E molham seus corpos de pedra

Sem poder fazer nada contra a umidade

Que entra em fissuras mínimas e antigas


Há tantos sóis aqui, meu amor

E o meu desejo de que retornes

Com gotículas de água na pele

como se fossem as flores

de um campo de sonho

repleto de insetos caminhantes e inquietos


Há tantos sóis aqui a me entorpecer

com este calor mortiço

evocação da necessidade do frescor

de saliva e do ar que vem das nossas bocas

que não tem forças para quebrar paredes

roer concretos e ferros


Desses sóis vem tudo que nos aquece

queima, arde e alimenta

estamos perto demais dessa chama

desbotando nossas retinas

invalidando ações propositais

de esquecimento e rudez


Quero acordar

mas há sóis demais aqui

pesam, fecham meus olhos

só posso procurar teu braço

acomodar minha cabeça

e num murmúrio dizer que te amo



 

Natural de São Paulo, formada em Letras, especialista em Literatura Brasileira (2003), Formação de Leitores (2005), mestre (2009) e doutora (2013) em Teoria da Literatura pela PUCRS. É professora de literatura e escrita criativa nos gêneros poético e narrativo.

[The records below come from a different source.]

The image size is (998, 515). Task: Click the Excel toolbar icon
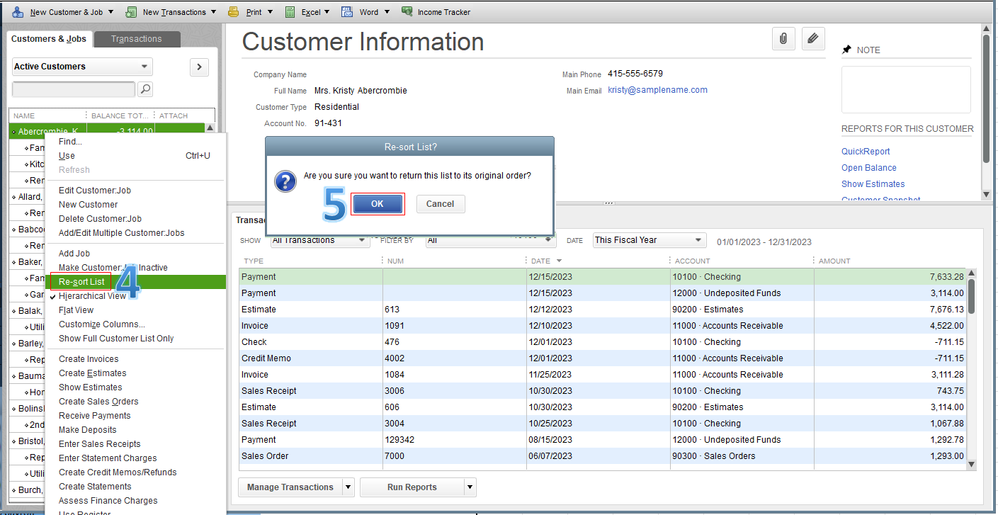tap(290, 12)
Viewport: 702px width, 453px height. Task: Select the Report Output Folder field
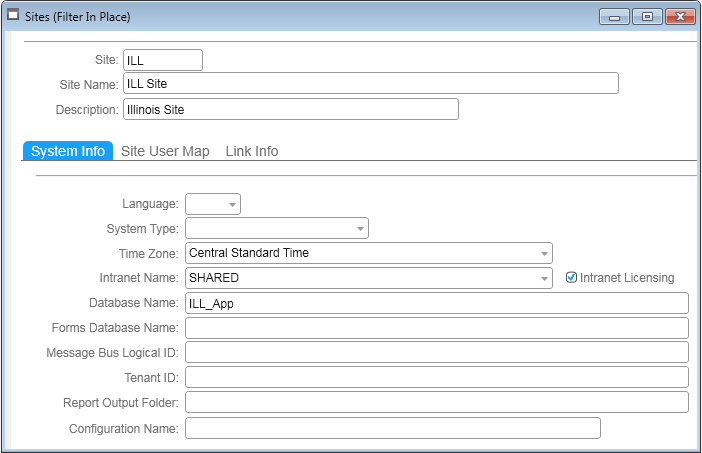(436, 402)
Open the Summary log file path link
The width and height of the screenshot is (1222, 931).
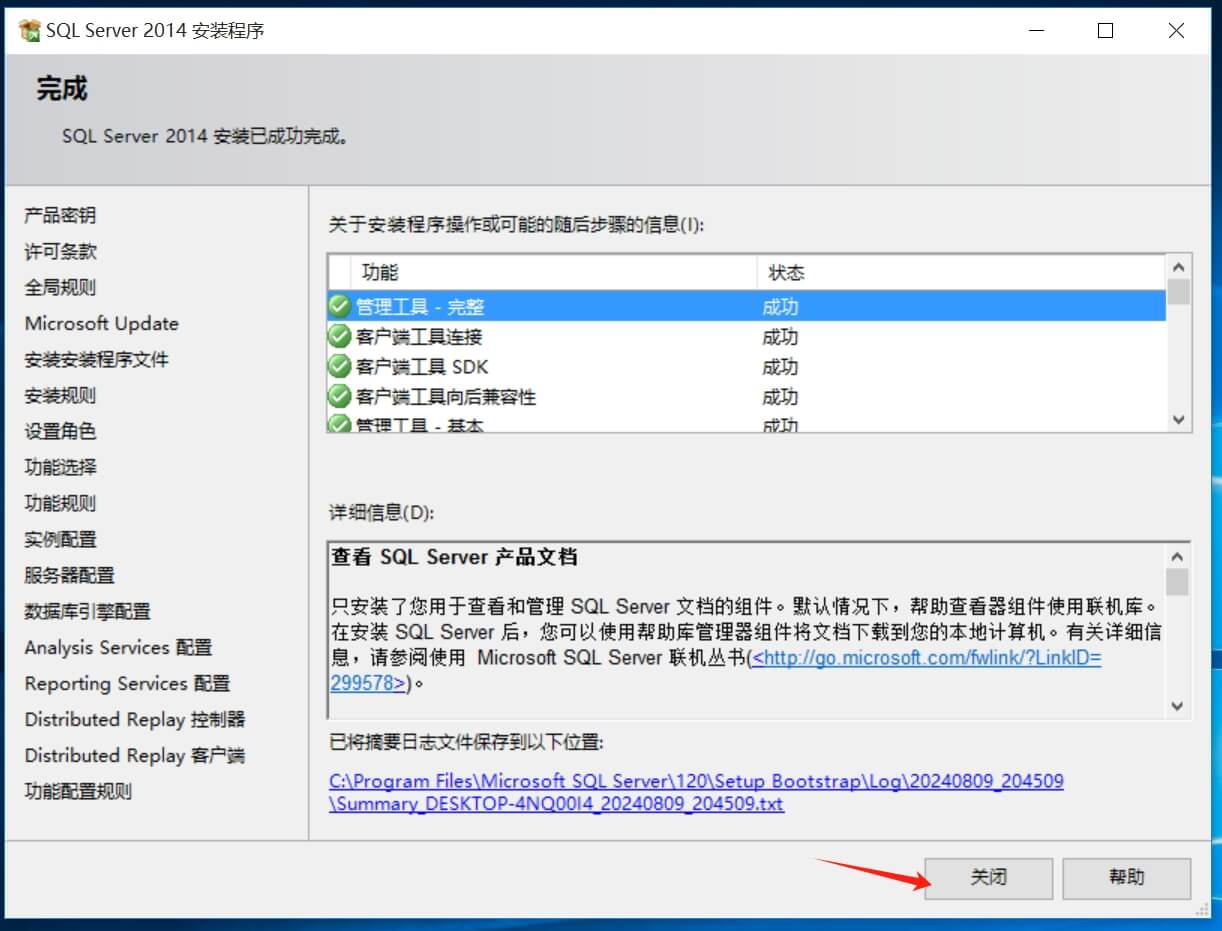pyautogui.click(x=696, y=781)
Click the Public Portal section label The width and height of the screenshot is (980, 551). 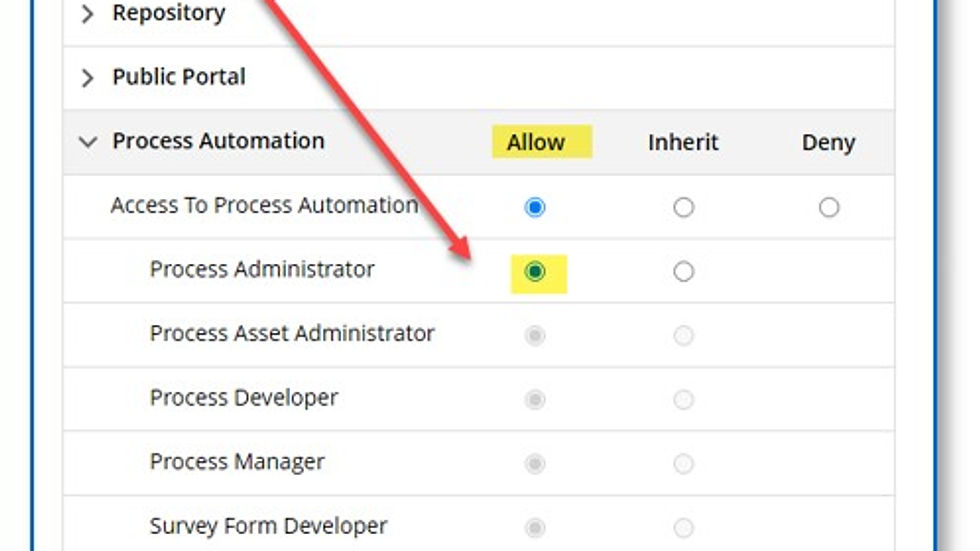click(178, 77)
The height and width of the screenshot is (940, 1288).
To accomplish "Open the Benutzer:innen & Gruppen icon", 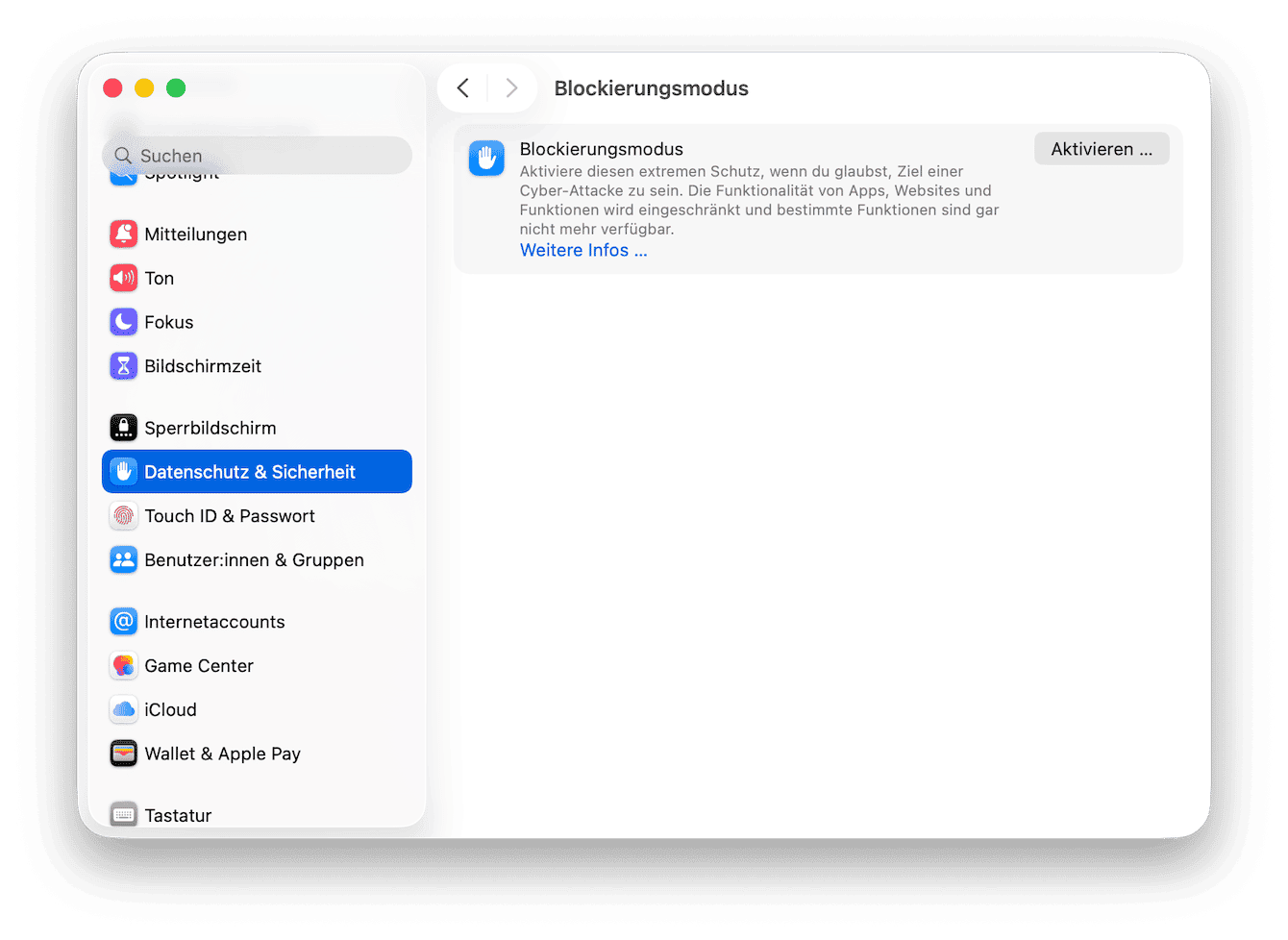I will click(123, 560).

Tem pós-doutorado na Faculdade de Letras da Universidade de Lisboa, no Centro de Estudos Comparatistas (novas identidades de escrita portuguesas) e na Universidade Regional Integrada do Alto Uruguai e Missões (romance de Almeida Faria). Tem artigos e ensaios publicados sobre escrita ficcional, escrita criativa e literatura portuguesa. É colaboradora do Jornal Rascunho. Participa de diversos grupos de pesquisa, entre eles o Figuras da Ficção, coordenado pelo Prof. Dr. Carlos Reis, da Universidade de Coimbra. É autora de Ainda é céu, livro de poemas (Editora Patuá), e tem poemas publicados em antologias.